[ИСХОДНЫЙ ТЕКСТ]

• • • •

Всеобщее внимание привлекала непривычная, острая форма. «Картина же Водкина, — писал Бенуа, — внушает мне именно своей художественной концепцией и задачей. Я бы сказал больше: мне скорее портит удовольствие именно ее сюжетность, которая наводит на рассудочные упражнения мозга, отвлекая от чисто художественных впечатлений. <…> Что в ней ценно — это ее твердая неукоснительная цельность. Все сделано одинаково методично и строго. Самое построение композиции внушительно своей выдержанной суровостью и строгостью. <…> Но я люблю еще и „римские“ краски Дзуккаро или Сальвиати: краски пустыни, исторических минований, аскетизма и покаяния, краски холодного, но бодрого предутрия или белой ночи в стране пасынков природы. Именно эти краски Фивиады, эти суровые, терпкие, „покаянные“ краски собраны у Водкина и звучат строгим, печальным, в то же время бодрящим аккордом…»[76]

Юность (Поцелуй). 1913. Холст, масло. ГРМ

Полотно получилось четкое, строгое, напряженное и в то же время гармоничное соразмерностью всех акцентов, пятен и форм, доказательное (в формальном смысле) и монументальное. Развитый глаз художников и критиков уловил значительность происшедшего. Бенуа сумел об этом убедительно написать. Репин отреагировал на предложенную концепцию живописной формы резким отрицанием…

В первой половине 1910-х Петровым-Водкиным был создан ряд лаконичных малофигурных композиций: «Юность. Любовь», «Изгнание из рая» и другие, отдаленным источником которых, возможно, была увиденная им в лондонской Tate Gallery картина Вильяма Стренга «Искушение» (1899), впервые показанная в 1902 году. Самой принципиальной из них была картина «Мальчики» (или «Играющие мальчики») — следующее этапное произведение. Его появление, вполне понятно как логичное развитие стиля: нарастание декоративизма и плоскостности (аналогичное движению Серова в работе над «Похищением Европы» или «Навзикаей и Одиссеем»), как попытка освоения достижений Матисса и окончательное освобождение от традиций Пюви де Шаванна.

• • • •

[ЗАДАНИЕ A] Перепишите фрагмент исходного текста от "В первой половине" до "Пюви де Шаванна." и замените в нём "Матисса" на "Сезанна".
Исходный текст и строки никак между собой не связаны.

(Записи о координатах целей)
• • • •

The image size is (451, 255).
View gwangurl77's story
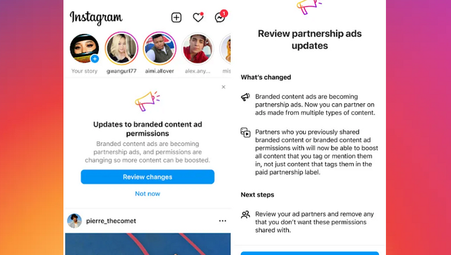point(121,48)
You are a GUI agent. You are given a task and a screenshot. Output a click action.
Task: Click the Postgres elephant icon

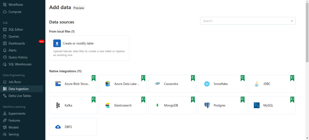(207, 105)
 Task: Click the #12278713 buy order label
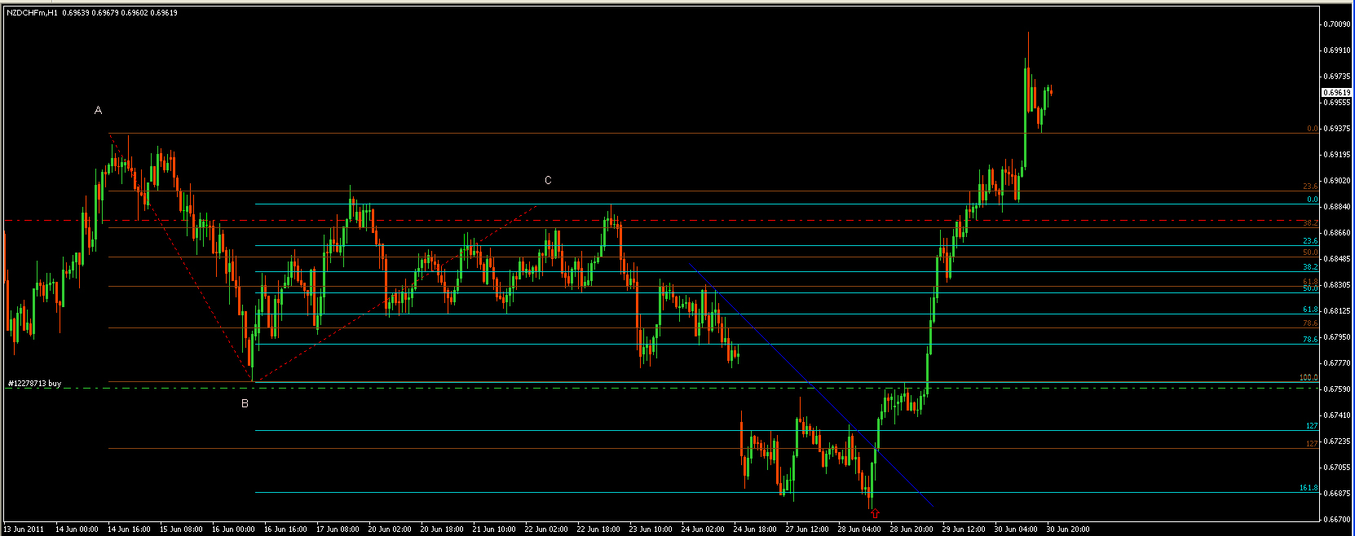(x=34, y=383)
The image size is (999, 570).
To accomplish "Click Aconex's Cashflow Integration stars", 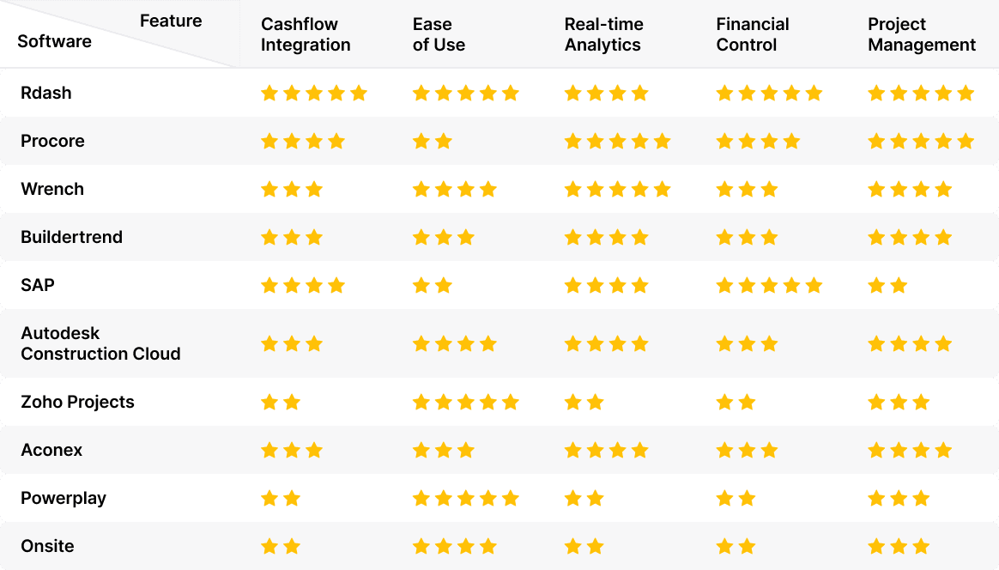I will click(291, 450).
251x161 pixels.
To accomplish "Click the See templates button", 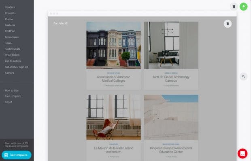I will coord(17,155).
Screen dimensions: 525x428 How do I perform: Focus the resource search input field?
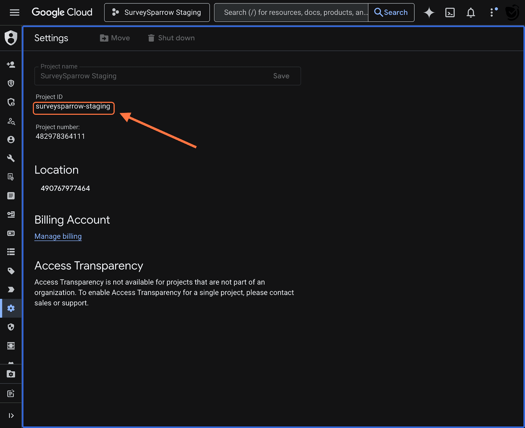click(291, 12)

• • • •

[ЗАДАНИЕ B] Выпишите все строки, где встречается слово "image".

[ПОЛНЫЙ ОТВЕТ A]
В первой половине 1910-х Петровым-Водкиным был создан ряд лаконичных малофигурных композиций: «Юность. Любовь», «Изгнание из рая» и другие, отдаленным источником которых, возможно, была увиденная им в лондонской Tate Gallery картина Вильяма Стренга «Искушение» (1899), впервые показанная в 1902 году. Самой принципиальной из них была картина «Мальчики» (или «Играющие мальчики») — следующее этапное произведение. Его появление, вполне понятно как логичное развитие стиля: нарастание декоративизма и плоскостности (аналогичное движению Серова в работе над «Похищением Европы» или «Навзикаей и Одиссеем»), как попытка освоения достижений Сезанна и окончательное освобождение от традиций Пюви де Шаванна.

[ПОЛНЫЙ ОТВЕТ B]
The image size is (451, 255).
The image size is (999, 570).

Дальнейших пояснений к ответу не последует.